Exercise prompt | Nothing but the lines below from the one with "Given: Focus the Student ID input field" through the one with "Where should I" should be output, each exactly as given, and no pictures.

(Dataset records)
------------------------

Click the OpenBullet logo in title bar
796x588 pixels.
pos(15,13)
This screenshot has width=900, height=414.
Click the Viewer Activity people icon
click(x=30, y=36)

------------------------

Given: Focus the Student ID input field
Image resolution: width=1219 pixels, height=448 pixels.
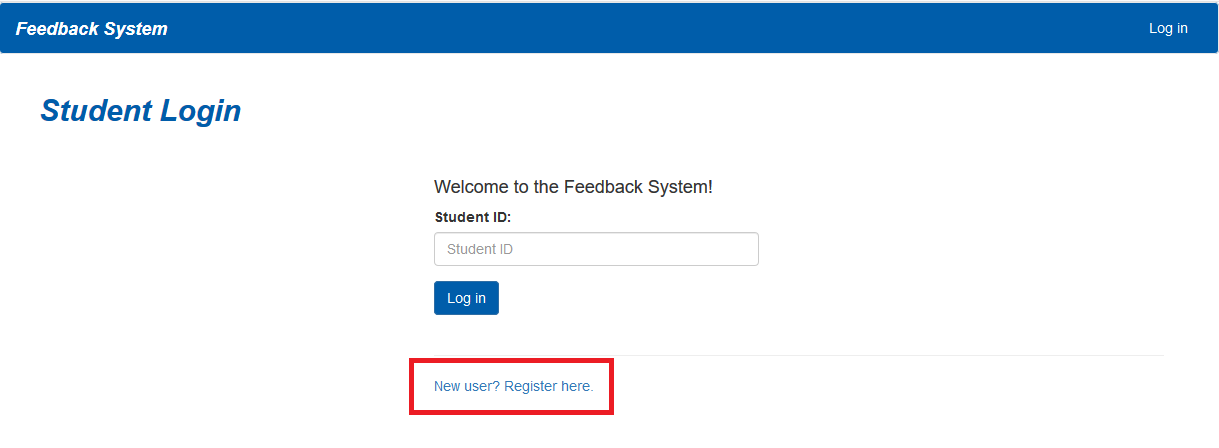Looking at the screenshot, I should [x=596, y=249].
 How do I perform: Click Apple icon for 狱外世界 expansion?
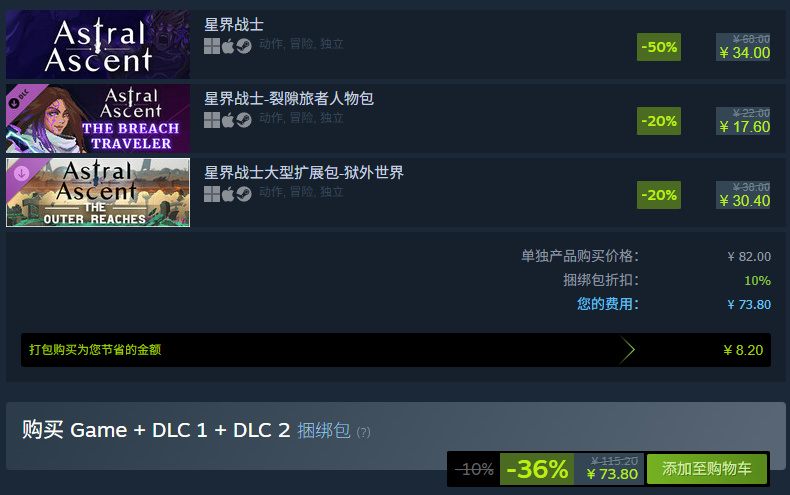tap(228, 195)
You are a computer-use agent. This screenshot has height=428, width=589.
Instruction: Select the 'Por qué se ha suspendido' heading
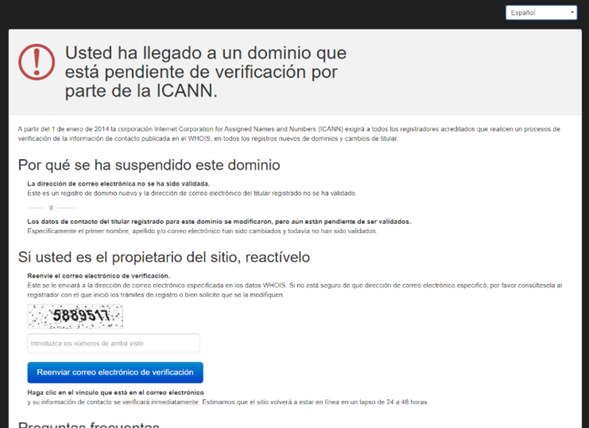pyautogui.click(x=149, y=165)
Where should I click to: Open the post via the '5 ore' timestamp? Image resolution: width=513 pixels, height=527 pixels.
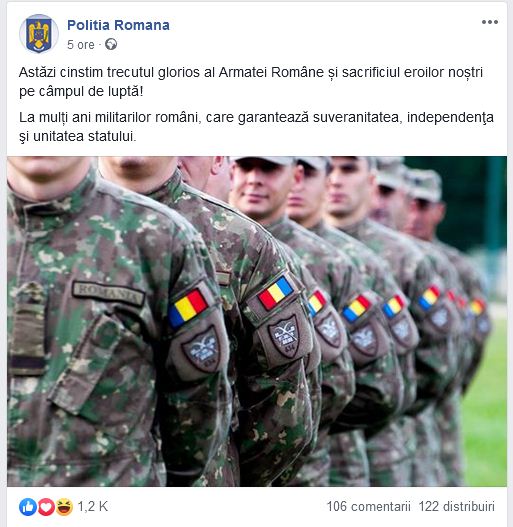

------------------------

Your response |
Given: Focus the Student ID input field
Image resolution: width=1219 pixels, height=448 pixels.
Looking at the screenshot, I should [x=596, y=249].
 How do I perform: Click Apple icon for 狱外世界 expansion?
tap(228, 195)
You are a computer-use agent. This screenshot has height=428, width=589.
Instruction: Select the 'Por qué se ha suspendido' heading
pyautogui.click(x=149, y=165)
Where should I click to: Open the post via the '5 ore' timestamp? Image resolution: width=513 pixels, height=527 pixels.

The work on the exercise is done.